The company has a staff of more than 6,000 people.

Since March 1, 2019, the sole executive body of NPO Microgen JSC has been Nacimbio JSC. In 2021, the Rostec State Corporation transferred 100% of the shares of NPO Microgen to the Nacimbio holding

== Production ==

The company produces more than 70% of the total Russian immunobiological products, including two of the four vaccines against A/H1N1. Microgen also has a monopoly on the production of a number of other vaccines. In 2013, the company controlled 23% of the Russian market of medicines from donated blood plasma. The company supplies 70% of vaccines and toxoids included in the National Immunisation Calendar of Russia.
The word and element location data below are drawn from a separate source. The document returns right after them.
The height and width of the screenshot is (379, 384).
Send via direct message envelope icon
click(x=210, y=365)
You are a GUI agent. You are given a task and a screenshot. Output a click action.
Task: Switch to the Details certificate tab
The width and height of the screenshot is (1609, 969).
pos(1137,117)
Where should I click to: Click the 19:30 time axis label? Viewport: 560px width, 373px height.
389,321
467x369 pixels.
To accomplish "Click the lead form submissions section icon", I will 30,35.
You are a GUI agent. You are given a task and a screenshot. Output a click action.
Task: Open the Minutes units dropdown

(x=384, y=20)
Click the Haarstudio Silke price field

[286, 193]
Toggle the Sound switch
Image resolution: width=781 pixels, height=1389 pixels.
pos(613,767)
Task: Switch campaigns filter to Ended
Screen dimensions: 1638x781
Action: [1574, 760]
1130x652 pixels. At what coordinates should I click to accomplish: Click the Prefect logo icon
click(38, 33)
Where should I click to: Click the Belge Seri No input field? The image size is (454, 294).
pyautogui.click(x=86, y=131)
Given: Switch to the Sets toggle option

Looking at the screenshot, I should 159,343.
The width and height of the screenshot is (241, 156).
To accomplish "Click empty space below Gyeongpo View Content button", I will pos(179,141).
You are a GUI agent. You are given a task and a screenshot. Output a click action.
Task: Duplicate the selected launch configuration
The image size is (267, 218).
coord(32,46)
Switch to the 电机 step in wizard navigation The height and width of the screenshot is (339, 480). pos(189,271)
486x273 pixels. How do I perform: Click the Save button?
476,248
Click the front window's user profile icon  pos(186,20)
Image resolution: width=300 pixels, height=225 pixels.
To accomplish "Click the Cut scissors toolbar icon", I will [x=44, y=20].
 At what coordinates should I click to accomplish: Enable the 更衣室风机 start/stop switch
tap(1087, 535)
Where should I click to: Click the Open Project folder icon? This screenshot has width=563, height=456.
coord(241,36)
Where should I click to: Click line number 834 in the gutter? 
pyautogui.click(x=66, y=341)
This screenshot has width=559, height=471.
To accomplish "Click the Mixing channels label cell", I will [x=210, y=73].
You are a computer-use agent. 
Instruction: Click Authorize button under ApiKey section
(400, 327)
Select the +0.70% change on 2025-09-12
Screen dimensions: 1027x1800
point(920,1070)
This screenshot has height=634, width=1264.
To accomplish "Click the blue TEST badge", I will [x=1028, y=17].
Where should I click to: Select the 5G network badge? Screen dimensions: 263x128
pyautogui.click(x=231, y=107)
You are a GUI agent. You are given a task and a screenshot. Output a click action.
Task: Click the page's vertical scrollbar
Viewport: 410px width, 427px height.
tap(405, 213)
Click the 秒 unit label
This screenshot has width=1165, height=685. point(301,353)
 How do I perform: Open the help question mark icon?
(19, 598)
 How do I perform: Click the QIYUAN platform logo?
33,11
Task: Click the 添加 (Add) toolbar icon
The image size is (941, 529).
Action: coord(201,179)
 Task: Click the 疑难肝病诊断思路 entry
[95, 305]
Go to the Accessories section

Microgen produces a range of over 120 immunobiological products: vaccines, sera, specific and polyvalent immunoglobulins, nutrient medium, allergens, probiotics etc. Of these, 60 products are included in the Russian list of vital and essential medicines.

Microgen is the only enterprise in Russia producing bacteriophages on an industrial scale.

Its medical drugs and products are exported to Kazakhstan, Ukraine, Belarus, Uzbekistan, Azerbaijan, Armenia, Georgia, Mexico, Mongolia, Vietnam and India.

== Research ==

The company is developing more than 15 products, including a new version of influenza vaccine, tissue culture vaccines against varicella, rabies, tick-borne encephalitis, combined vaccines DTP-HepB-Hib, HepB-aDTP-Hib and MMR (measles, mumps and rubella) and complex preparations of bacteriophages, etc.

Microgen is involved in several international research projects, including the WHO program to combat smallpox, measles, rubella, tuberculosis, avian influenza, etc.

Since 2013, Microgen has been involved in the development of a new drug for the treatment of leukaemia and other antitumor drugs.

In 2014, the company announced the launch of clinical trials of the drug "Relatoks" (botulinum toxin type A – haemagglutinin complex) in paediatric neurology

The research projects of the company involve over 130 PhD Candidates and more than 30 Doctors of Science.

Microgen is among the ten most innovative companies in Russia, according to RBC Group ratings.

== Finance ==

The company's 2013 revenue amounted to RUB 7.6 bln., net profit - RUB 1 bln. In 2012, the company was the fifth largest in terms of revenue among all Russian pharmaceutical manufacturers.

On the basis of 2012 results, the DSM Group analysts estimated the company's overall turnover at RUB 5.1 bln. One of the company's branches ("Virion", Tomsk) in 2013 supplied RUB 950 mln. worth of products.

In 2012 the company completed 43 State contracts, totalling more than RUB 1.8 bln.

In 2011, revenues from exports reached RUB 500 mln.

The same year, Microgen has spent close to RUB 2 bln. of its own funds on the construction of 2 pharmaceutical plants and a laboratory. By 2018 the company plans to spend RUB 17 bln. on the modernisation of its production processes.

In 2014, Russia's VTB Bank extended a credit line for the FSUE SPA Microgen to the amount of RUB 2 bln., for a period of 3 years.

The company is state-owned, but does not receive subsidies from the State budget.